*Task a*. Count the lines in the entries below that contain the string "width", and give only the number.
=== Document section ===
Victorians Reading the Romantics: Essays by U. C. Knoepflmacher, edited by Linda M. Shires, offers a compelling new perspective on the long and influential publishing career and thought of Knoepflmacher, a leading critic of the novel and Victorian poetry. This volume draws together essays on nineteenth-century literature written between 1963 and 2012. An introductory essay and new scaffolding emphasize the interrelations among the essays, which together form a consistent approach to literary criticism.

Knoepflmacher’s vision of texts and readers stresses the emotional knowledge afforded by reading, writing about, and teaching literary texts. Each chapter links Romantic texts to those of later writers. Shelley and Keats try to revise Wordsworth, but they are themselves recast by Browning and Hardy. Similarly, George Eliot and Virginia Woolf’s reliance on Romantic tropes are fruitfully examined. Above all, however, these chapters stress the impact of Wordsworth on his many contemporaries and successors. Knoepflmacher probes into their texts to find, as Wordsworth did, a momentary fusion of opposites. He posits a reader who is flexible—able to move in multiple directions by paying attention to spatial, verbal, and imagistic coordinates, across and down a page. Given the attention paid to the translation of affect into thought, this collection will contribute to Victorian studies as well as enhance our understanding of the affective dynamics of nineteenth-century literature.

U. C. Knoepflmacher is Paton Foundation Professor of Ancient and Modern Literature Emeritus in the Department of English at Princeton University. Linda M. Shires is David and Ruth Gottesman Professor of English and Chair of the Department of English at Stern College for Women at Yeshiva University, New York.
===
*Task b*. Transcribe the book description above from "U. C. Knoepflmacher is Paton" up to and including "University, New York.", keeping every character unchanged.
=== Data provided ===
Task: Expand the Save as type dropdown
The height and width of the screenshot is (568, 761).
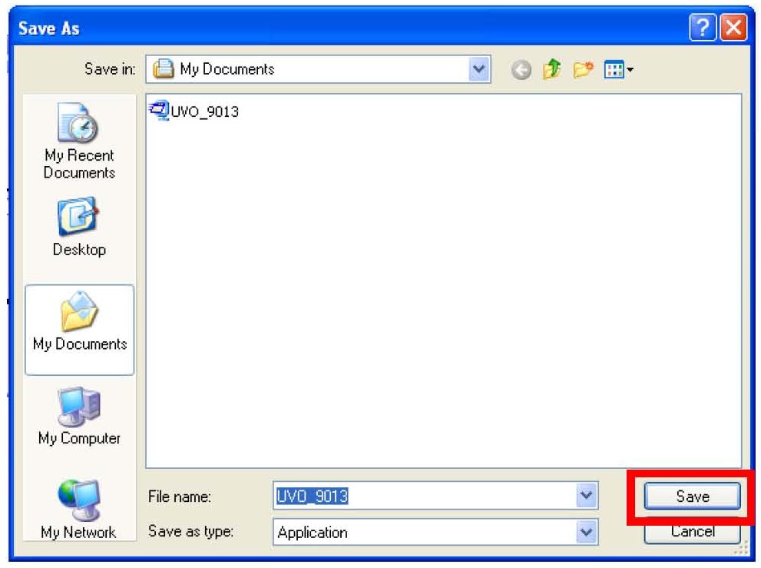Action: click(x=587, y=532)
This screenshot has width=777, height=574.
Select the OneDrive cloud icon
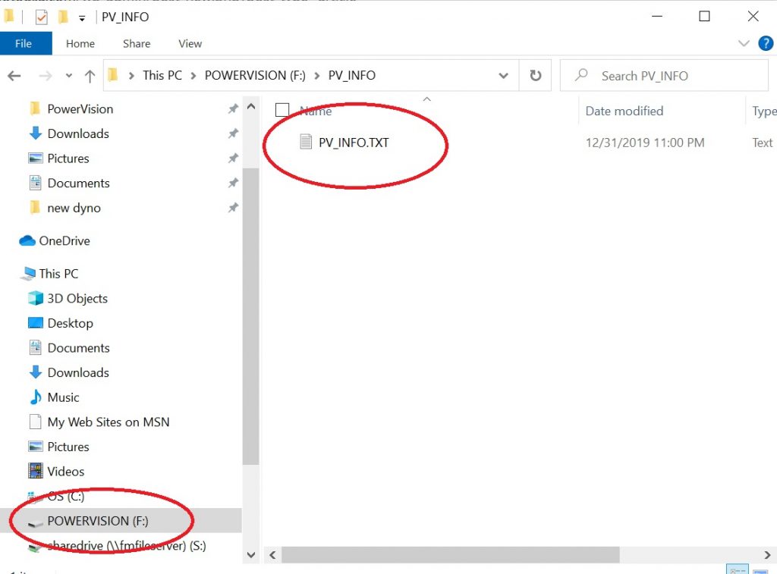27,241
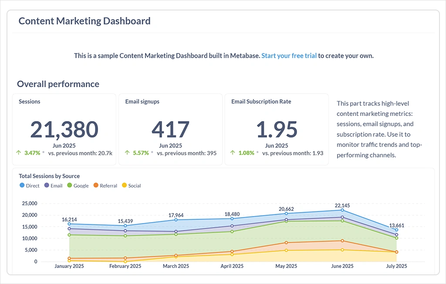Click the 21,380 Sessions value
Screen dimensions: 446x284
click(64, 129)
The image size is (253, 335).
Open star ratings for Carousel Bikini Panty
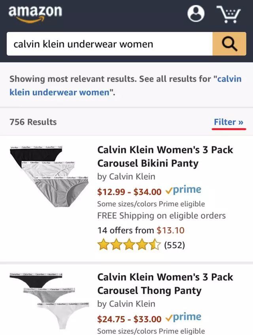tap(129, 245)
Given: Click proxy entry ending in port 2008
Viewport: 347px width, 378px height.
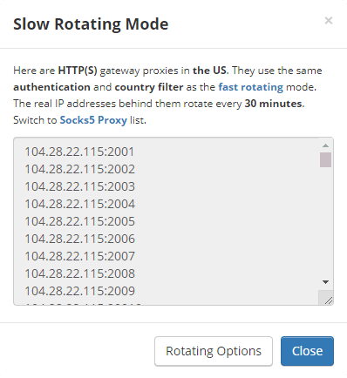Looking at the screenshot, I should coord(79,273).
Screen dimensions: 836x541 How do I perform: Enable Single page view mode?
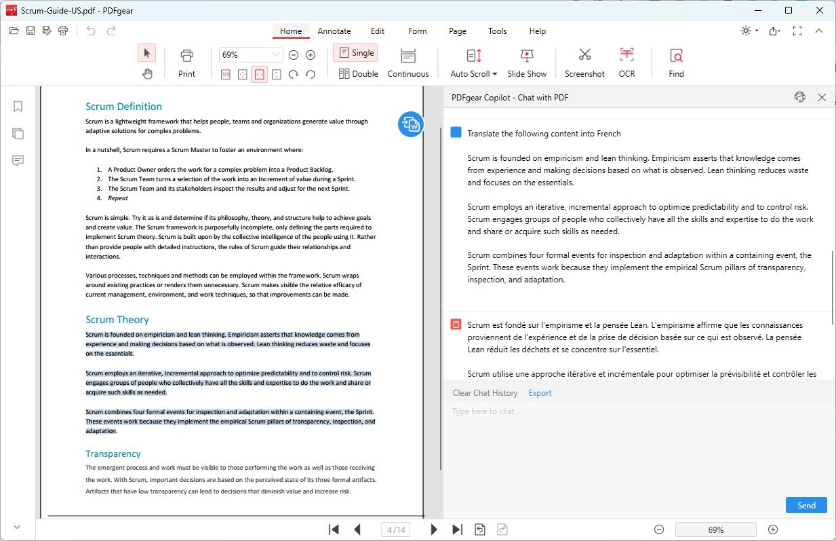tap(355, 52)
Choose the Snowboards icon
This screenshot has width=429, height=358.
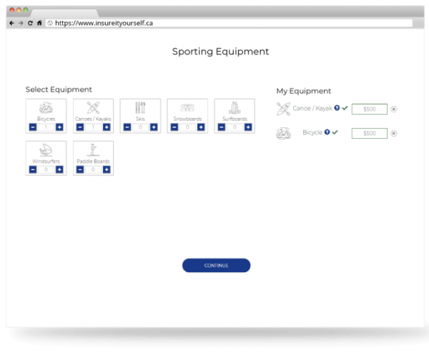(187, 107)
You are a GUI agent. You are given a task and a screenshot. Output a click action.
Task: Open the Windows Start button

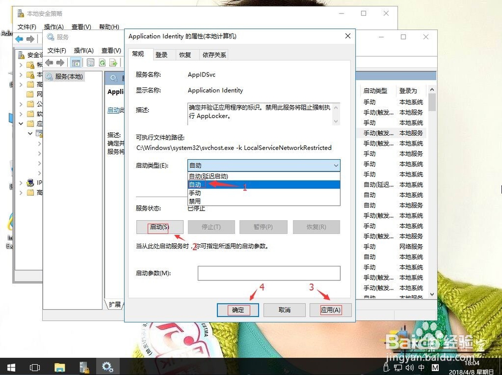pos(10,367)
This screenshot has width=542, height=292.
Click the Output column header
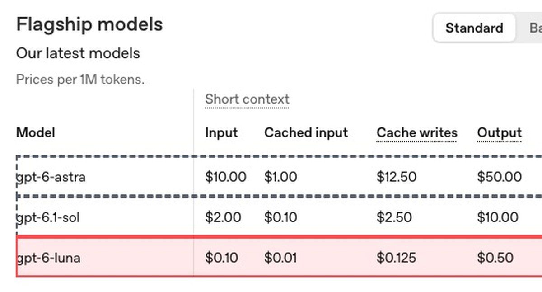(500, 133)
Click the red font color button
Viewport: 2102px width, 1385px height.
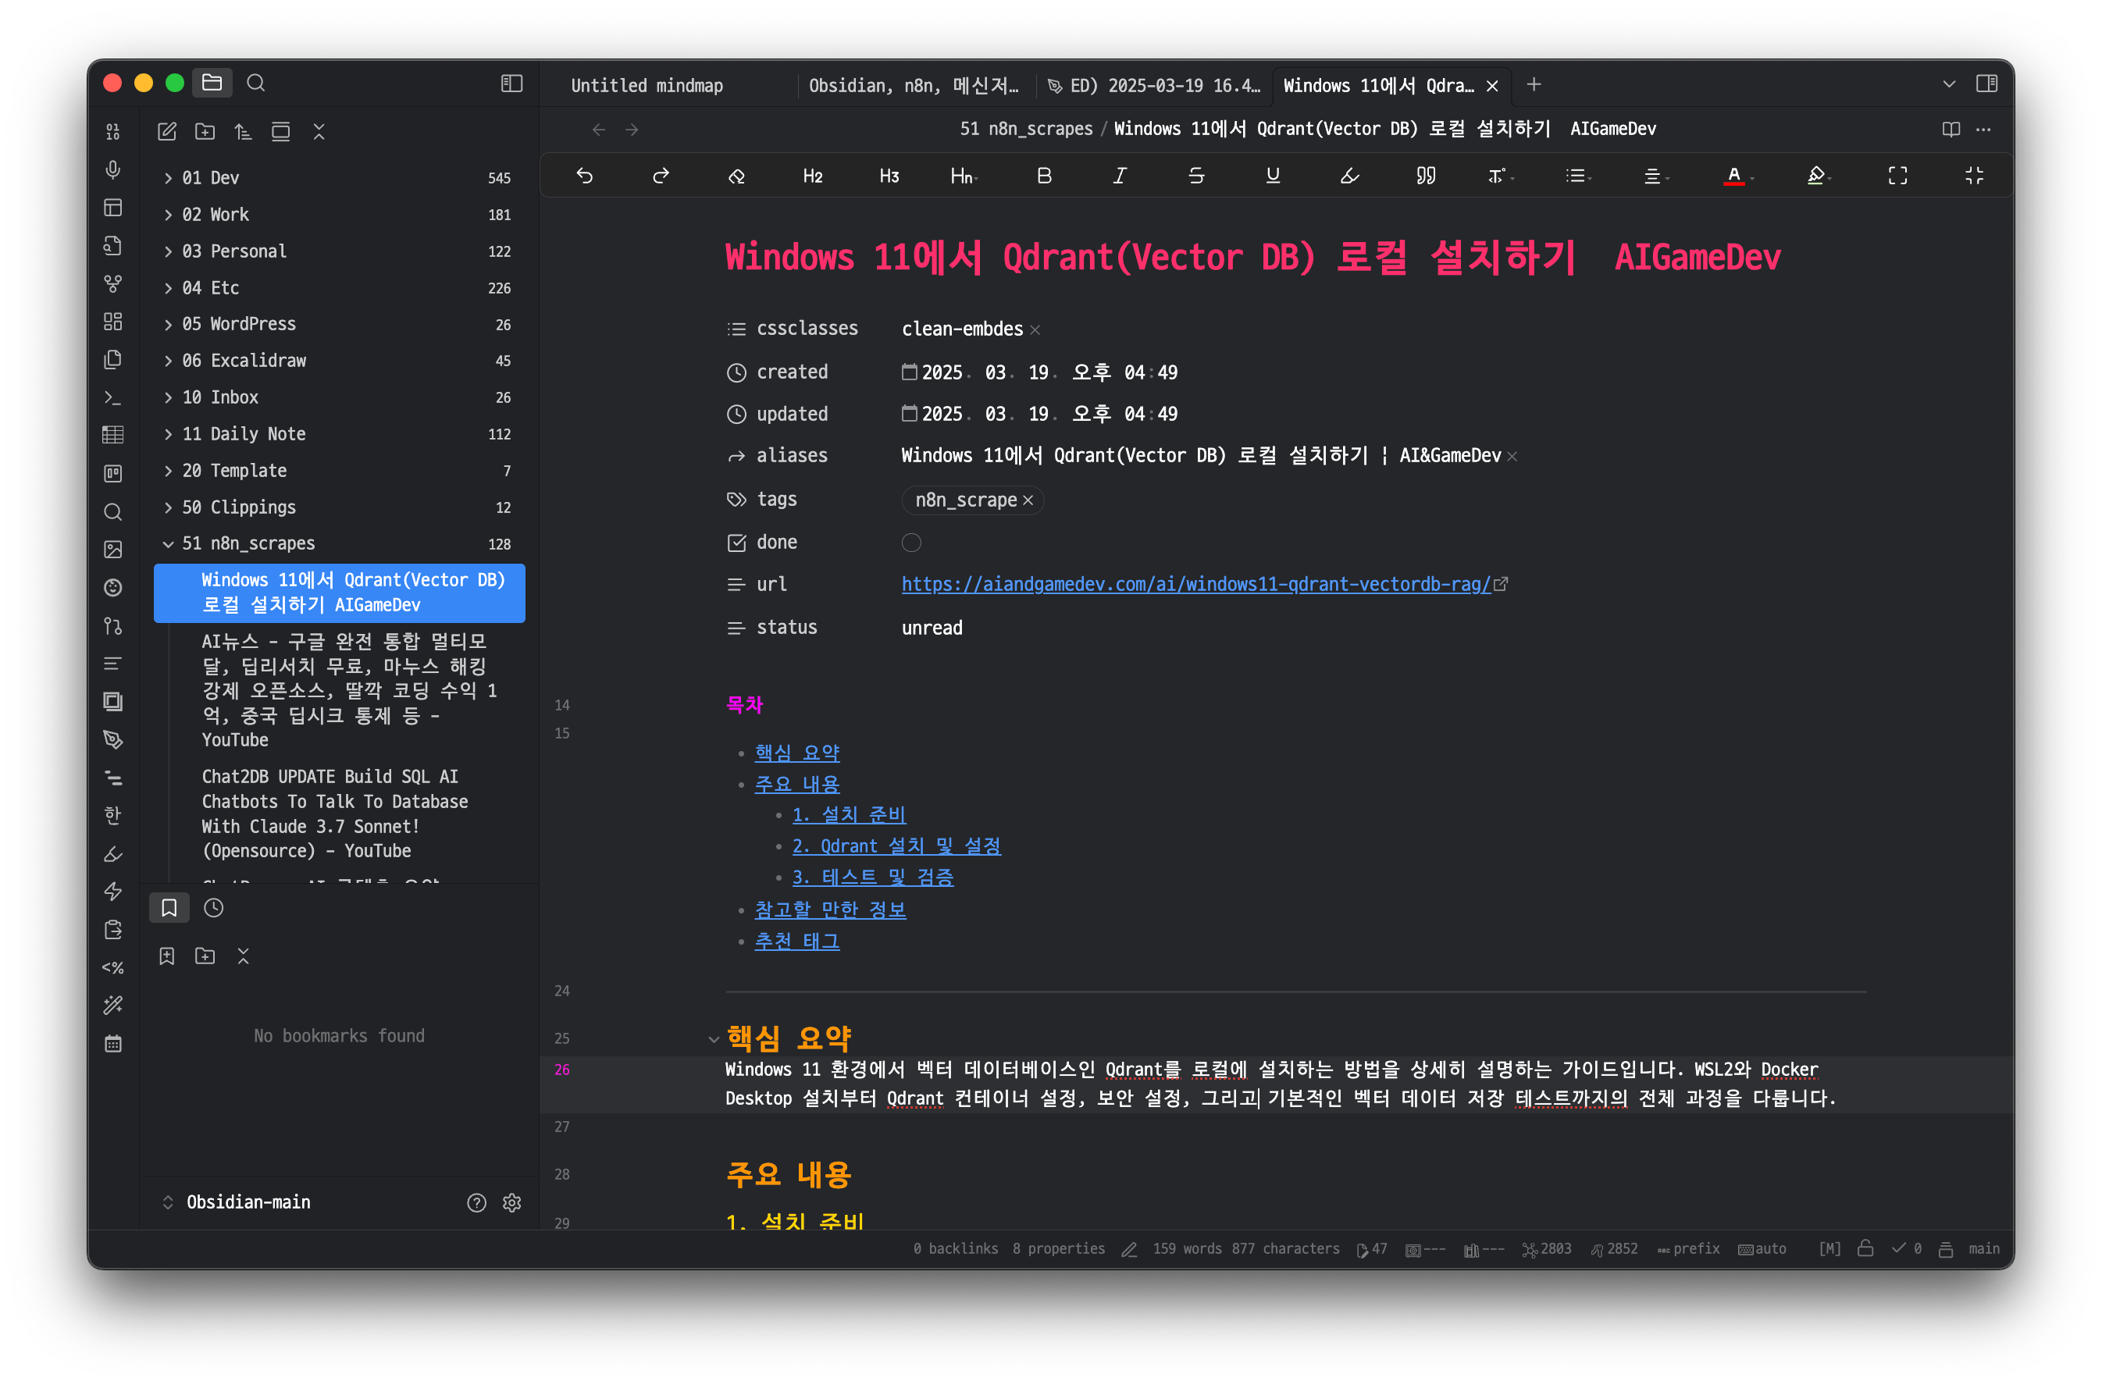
===
*Reply a*. 6

*Reply b*.
U. C. Knoepflmacher is Paton Foundation Professor of Ancient and Modern Literature Emeritus in the Department of English at Princeton University. Linda M. Shires is David and Ruth Gottesman Professor of English and Chair of the Department of English at Stern College for Women at Yeshiva University, New York.